Australia has not yet seen the prosecution of a midwife or doctor following a home birth – though we have seen cases come before disciplinary tribunals, coroners’ courts if the child has died, or civil courts if the child or mother is said to have suffered injury for want of reasonable care.
So how do parents wanting home births and their health-care providers now navigate the legal landscape?
Central to legal arguments about home births is the assessment of risks and the provision of accurate information. The latter is crucial to the question of whether a mother’s decision about where she gives birth is well informed.
Only a few weeks ago, a Victorian coroner reported in relation to the death of a child, Thomas Freemantle, following a home birth. The birth was complicated by cephalo-pelvic disproportion, a condition whereby the baby’s head or body is too large to fit easily through the mother’s pelvis.
The parents agreed that medical practitioners had told them of the risks of a home birth given aspects of the mother’s medical history, but argued they were “not sufficiently firm in their advice that Thomas should be born at hospital”.
The coroner’s view was bluntly stated: “high-risk pregnancies demand birth occur in the safest setting – namely, a hospital which can provide emergency and timely, medical support”. He went on to say that “the safety of the child is paramount and … the wishes of the parents always secondary to ensuring the safest birthing process”.
But it may not be entirely true, in the legal sense, to say the wishes of parents are always secondary to ensuring the safest birthing process. While the coroner spoke in favour of unambiguous communication, that does not guarantee a mother will always simply accept the given advice (whether by doctors or midwives).
The rights of mothers
An example of advice being given but not accepted can be found in a decision earlier this month, where a hospital had declined to provide a mother with home birth services under its program because of medical concerns – namely, her age and the number of her earlier pregnancies.
The mother argued the hospital’s refusal was discriminatory and in breach of her human rights, but the Victorian Civil and Administrative Tribunal found the medical advice was sound. Neither argument by the mother, as to discrimination or breach of human rights, succeeded.
This returns us to the earlier suggestion (by the Victorian coroner) that the wishes of parents are always secondary to ensuring the safest birthing process. The mother (having been refused participation in the hospital’s home birth program) simply chose to deliver at home without a midwife in attendance, as she appears to have done on five prior occasions.
The law recognises that a mother, when not clearly lacking the capacity to make decisions, is able to decide where to give birth freely, regardless of advice about the safest birthing process.
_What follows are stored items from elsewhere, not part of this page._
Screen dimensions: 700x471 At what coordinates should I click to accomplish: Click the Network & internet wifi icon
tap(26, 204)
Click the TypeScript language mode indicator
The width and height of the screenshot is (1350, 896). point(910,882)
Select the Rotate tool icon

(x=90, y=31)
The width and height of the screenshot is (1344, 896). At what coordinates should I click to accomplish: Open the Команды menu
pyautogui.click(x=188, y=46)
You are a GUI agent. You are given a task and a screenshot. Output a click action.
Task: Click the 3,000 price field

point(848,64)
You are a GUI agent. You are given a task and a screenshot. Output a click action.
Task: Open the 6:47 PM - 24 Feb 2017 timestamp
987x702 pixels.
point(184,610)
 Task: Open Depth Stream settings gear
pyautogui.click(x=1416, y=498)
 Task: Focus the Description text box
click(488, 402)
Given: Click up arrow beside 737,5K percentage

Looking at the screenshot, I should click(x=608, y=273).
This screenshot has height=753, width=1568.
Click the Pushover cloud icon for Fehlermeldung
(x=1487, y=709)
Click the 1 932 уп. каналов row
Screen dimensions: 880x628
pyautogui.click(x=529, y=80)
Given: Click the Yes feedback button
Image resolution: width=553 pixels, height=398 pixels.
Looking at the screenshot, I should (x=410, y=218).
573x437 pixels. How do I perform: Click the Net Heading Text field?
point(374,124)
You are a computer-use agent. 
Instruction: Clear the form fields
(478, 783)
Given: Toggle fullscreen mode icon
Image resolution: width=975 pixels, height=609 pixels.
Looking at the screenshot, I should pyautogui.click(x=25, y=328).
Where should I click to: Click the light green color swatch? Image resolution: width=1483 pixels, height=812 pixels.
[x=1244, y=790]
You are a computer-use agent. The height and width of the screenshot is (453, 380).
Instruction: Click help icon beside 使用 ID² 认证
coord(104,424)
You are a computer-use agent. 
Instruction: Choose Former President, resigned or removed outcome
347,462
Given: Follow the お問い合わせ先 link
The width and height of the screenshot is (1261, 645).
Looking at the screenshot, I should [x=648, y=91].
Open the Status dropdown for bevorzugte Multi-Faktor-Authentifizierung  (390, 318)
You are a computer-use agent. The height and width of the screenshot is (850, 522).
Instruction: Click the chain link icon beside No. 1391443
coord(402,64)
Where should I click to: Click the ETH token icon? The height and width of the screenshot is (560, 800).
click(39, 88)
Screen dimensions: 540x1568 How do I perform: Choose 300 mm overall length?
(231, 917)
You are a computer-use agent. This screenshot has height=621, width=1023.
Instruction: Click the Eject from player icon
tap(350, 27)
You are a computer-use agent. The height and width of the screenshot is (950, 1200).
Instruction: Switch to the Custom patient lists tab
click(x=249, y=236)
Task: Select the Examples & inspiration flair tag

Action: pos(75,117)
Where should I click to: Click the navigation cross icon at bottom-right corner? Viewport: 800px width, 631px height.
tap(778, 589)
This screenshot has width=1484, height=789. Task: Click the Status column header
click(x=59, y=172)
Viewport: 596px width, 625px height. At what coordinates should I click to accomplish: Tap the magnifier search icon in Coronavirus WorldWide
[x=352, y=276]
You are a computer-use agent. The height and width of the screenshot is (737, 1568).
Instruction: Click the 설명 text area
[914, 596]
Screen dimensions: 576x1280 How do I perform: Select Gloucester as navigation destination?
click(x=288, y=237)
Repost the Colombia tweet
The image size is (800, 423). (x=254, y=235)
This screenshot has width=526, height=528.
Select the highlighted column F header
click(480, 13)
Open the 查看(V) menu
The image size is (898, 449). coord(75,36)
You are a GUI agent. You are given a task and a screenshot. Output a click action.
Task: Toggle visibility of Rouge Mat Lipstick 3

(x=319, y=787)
Further complications for mothers may arise in assessing the quality of advice provided to them. Not all advice is good advice, not all care is good care. Disciplinary case examples highlight that unfortunate reality.
Making sense of it all
So what are the emerging legal trends? While this area of law seems under constant development, perhaps the following can be safely said:
health practitioners should give clear and sometimes robust advice about the risks of home birth in the context of known medical history, so mothers can make informed choices.
a mother has the right to choose where to deliver her child, but that does not extend to forcing a health-service provider to allow a home birth service it has decided is unsafe for her or her unborn child, in accordance with accepted clinical practice.
for those health practitioners and providers who offer services unsafe for the patient or the unborn child, existing civil and disciplinary action precedents may soon be followed by criminal charges.